Bloomberg News is reporting that Russia is hungry for gold. That’s just the sort of report gold enthusiasts love to hear, but you wouldn’t know it from the price: Gold was down slightly in early trading on Monday, to $1,658 (U.S.) an ounce, off $9.
The reason this might come as a surprise is that Russia’s embrace of gold is exactly what gold bulls have been arguing for years. According to Bloomberg (using data from the International Monetary Fund), Russia has become the world’s biggest gold buyer over the past decade, adding 570 metric tonnes to its coffers, outpacing China.
Over this period, the price of gold has risen some 400 per cent, making Russia’s leadership look astute. But apart from being a fine-performing investment, the embrace of gold feeds into many of the broader economic and financial issues that gold enthusiasts have long been pointing out.
Bloomberg quotes Evgeny Federov, a lawmaker for Vladimir Putin’s United Russia party: “The more gold a country has, the more sovereignty it will have if there’s a cataclysm with the dollar, the euro, the pound or any other reserve currency.”
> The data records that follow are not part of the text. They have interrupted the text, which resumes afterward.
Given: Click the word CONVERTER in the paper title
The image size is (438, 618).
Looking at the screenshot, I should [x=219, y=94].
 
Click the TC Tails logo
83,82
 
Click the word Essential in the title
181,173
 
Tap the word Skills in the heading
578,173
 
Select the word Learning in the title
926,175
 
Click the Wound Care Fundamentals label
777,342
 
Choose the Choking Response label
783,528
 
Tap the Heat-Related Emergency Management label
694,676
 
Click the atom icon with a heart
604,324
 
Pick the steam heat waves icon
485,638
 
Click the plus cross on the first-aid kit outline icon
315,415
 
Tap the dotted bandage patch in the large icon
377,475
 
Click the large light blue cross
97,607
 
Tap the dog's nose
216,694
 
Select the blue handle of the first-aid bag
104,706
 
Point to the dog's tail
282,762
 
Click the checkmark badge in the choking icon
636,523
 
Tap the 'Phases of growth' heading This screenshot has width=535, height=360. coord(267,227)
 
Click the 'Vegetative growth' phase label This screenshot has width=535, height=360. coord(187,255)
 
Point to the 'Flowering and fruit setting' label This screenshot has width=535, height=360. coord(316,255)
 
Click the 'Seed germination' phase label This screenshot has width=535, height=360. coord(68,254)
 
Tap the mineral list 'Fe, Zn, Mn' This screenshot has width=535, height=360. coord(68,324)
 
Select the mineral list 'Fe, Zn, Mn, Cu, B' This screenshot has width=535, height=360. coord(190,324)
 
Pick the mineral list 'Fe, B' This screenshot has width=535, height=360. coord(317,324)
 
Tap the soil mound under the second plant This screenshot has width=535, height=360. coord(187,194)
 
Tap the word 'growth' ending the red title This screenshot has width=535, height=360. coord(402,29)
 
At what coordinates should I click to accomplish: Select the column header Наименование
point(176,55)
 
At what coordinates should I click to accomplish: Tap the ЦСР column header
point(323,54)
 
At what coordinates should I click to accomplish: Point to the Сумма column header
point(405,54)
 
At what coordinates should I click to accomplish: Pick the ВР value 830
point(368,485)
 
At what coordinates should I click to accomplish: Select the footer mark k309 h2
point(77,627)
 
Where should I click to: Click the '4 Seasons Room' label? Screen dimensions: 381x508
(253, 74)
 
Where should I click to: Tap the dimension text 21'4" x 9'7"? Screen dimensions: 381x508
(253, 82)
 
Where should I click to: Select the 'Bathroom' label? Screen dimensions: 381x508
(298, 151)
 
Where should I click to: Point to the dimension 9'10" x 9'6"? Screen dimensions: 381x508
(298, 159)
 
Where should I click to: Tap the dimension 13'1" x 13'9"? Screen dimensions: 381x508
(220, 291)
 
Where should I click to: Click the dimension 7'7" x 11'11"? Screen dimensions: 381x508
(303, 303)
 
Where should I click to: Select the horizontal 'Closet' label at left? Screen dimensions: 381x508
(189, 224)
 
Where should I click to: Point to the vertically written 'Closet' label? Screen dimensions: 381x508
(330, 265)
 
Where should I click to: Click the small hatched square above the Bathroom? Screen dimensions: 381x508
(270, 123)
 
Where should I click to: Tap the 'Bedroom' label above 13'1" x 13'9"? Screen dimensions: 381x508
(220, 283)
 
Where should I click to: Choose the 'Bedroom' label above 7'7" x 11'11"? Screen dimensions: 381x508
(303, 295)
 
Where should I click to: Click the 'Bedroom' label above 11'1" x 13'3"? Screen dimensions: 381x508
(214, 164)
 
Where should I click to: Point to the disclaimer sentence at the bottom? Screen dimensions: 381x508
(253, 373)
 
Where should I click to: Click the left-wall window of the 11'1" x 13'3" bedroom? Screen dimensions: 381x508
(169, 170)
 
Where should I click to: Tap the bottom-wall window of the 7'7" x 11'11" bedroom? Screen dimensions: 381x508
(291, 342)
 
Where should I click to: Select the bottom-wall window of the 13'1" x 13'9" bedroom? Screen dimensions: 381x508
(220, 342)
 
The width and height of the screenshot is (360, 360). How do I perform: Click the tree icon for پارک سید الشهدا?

Russia’s gold purchases also fit in with the argument that the more central banks tinker with monetary policy – in particular, employing the strategy of quantitative easing to help drive down borrowing costs and stimulate economic activity – the more they need to diversify their assets, particularly central banks in developing economies. Gold is seen as an alternative to flakey currencies. That is why central banks have recently switched from being net sellers of gold to net buyers.
Marcus Grubb, the head of investment research at the World Gold Council, told Bloomberg News that this switch is significant and “obviously a very positive one for the gold market.”
So why are gold prices ignoring such a bullish development?
Gold has been struggling since 2011, when it touched a high of $1,900 an ounce. Around that time, central banks were also touted as serious gold buyers. The Wall Street Journal reported on the World Gold Council’s report on central bank buying with the headline: “Central banks catch gold fever.”
But this enthusiastic reaction ignores a few things. First, Russian and Chinese gold buying has to be put into context: Their gold reserves aren’t that huge. According to Bloomberg, Russia’s total cache is 958 tonnes – good enough for a mere eighth-place ranking, or just an eighth of what the U.S. holds and about a third of what Germany holds.
And second, central bankers have never been seen as a good indicator of what investments are going to be hot: They were keen to sell gold at its low point a decade ago, so their embrace of gold today could easily be categorized as a contrarian indicator. Using the great fool theory of investing, central banks are the biggest fools.
And lastly, markets are forward-looking – and what they see today isn’t ongoing economic stimulus but rather an improving, if sluggish, global economy. In this environment, gold doesn’t cut it.